WORK TO BE COMPLETED.
Only the stretch of the listing below that runs from the line with "Task: Open the Member combo box arrow" through the line with "The width and height of the screenshot is (294, 294)." is to be printed, exactly and with both ends.

BEGIN DATA PROVIDED

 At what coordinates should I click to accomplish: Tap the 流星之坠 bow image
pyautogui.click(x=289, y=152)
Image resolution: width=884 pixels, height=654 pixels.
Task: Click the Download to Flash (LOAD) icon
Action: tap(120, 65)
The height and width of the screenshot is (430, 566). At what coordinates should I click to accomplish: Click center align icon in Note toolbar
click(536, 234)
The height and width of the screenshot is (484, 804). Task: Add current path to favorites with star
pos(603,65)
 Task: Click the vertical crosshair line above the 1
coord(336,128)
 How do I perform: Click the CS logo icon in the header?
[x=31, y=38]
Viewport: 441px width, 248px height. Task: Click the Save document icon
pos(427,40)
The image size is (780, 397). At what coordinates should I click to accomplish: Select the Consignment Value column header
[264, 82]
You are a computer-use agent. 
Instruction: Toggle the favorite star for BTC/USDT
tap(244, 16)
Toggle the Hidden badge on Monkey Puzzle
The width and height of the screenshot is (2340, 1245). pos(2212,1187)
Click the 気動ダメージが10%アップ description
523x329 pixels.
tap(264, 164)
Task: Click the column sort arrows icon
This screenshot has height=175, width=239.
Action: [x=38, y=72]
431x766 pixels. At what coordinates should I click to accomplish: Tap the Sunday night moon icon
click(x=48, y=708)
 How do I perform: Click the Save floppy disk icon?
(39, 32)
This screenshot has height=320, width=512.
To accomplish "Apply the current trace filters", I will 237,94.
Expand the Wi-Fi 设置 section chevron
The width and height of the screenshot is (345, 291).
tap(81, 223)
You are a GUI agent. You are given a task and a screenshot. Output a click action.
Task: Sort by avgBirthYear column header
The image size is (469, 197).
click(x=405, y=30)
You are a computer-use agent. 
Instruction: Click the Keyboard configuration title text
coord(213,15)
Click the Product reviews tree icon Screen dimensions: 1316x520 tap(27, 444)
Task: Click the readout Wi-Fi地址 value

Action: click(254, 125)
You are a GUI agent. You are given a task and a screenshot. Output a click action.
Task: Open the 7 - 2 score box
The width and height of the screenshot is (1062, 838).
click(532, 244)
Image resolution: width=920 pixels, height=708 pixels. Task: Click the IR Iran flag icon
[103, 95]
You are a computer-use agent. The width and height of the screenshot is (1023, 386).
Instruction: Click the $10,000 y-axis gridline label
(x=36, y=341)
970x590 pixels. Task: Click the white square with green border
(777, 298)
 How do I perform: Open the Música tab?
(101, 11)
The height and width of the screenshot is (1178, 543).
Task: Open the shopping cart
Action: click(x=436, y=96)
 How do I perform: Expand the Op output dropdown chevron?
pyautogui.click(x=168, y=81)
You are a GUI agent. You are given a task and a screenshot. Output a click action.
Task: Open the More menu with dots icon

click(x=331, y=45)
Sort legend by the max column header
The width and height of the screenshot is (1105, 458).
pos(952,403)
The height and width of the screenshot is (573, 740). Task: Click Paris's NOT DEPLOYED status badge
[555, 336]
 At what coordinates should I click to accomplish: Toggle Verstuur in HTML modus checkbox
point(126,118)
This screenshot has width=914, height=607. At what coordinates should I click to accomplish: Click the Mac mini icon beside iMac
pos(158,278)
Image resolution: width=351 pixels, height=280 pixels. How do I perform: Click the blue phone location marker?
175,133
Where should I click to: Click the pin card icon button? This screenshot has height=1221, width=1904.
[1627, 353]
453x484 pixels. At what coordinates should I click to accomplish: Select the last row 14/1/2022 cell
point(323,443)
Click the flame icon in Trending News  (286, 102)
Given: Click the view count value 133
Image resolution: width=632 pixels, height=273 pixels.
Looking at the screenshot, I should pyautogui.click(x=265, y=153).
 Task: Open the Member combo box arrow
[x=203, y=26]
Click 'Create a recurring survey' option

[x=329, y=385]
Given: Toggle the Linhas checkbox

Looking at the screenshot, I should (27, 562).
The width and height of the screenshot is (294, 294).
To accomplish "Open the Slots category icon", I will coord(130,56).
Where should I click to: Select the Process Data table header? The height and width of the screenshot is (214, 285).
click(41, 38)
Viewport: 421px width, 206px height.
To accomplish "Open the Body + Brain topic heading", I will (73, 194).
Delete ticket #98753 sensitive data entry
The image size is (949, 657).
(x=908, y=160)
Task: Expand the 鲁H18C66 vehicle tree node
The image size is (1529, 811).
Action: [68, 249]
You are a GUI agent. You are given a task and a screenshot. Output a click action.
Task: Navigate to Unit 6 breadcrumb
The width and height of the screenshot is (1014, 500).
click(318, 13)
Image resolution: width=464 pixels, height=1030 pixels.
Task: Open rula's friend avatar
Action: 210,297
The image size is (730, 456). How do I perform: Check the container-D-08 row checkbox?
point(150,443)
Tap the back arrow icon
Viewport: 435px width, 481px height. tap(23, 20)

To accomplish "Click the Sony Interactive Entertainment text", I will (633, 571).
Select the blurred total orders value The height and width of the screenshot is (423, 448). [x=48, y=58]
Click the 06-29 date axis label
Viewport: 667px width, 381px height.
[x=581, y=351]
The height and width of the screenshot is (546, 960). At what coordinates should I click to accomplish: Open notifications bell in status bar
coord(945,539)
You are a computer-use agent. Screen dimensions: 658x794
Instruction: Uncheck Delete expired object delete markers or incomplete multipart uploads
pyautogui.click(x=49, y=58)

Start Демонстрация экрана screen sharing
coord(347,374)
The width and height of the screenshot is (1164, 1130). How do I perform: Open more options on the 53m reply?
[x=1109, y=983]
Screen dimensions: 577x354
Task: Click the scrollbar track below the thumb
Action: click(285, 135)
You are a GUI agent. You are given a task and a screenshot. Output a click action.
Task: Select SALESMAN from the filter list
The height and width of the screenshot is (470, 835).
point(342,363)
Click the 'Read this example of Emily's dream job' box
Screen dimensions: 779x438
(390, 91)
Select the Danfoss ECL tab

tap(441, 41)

END DATA PROVIDED

SOLUTION TO THIS PROBLEM.
 Task: Open the Member combo box arrow
[x=203, y=26]
Click 'Create a recurring survey' option

[x=329, y=385]
Given: Toggle the Linhas checkbox

Looking at the screenshot, I should (27, 562).
The width and height of the screenshot is (294, 294).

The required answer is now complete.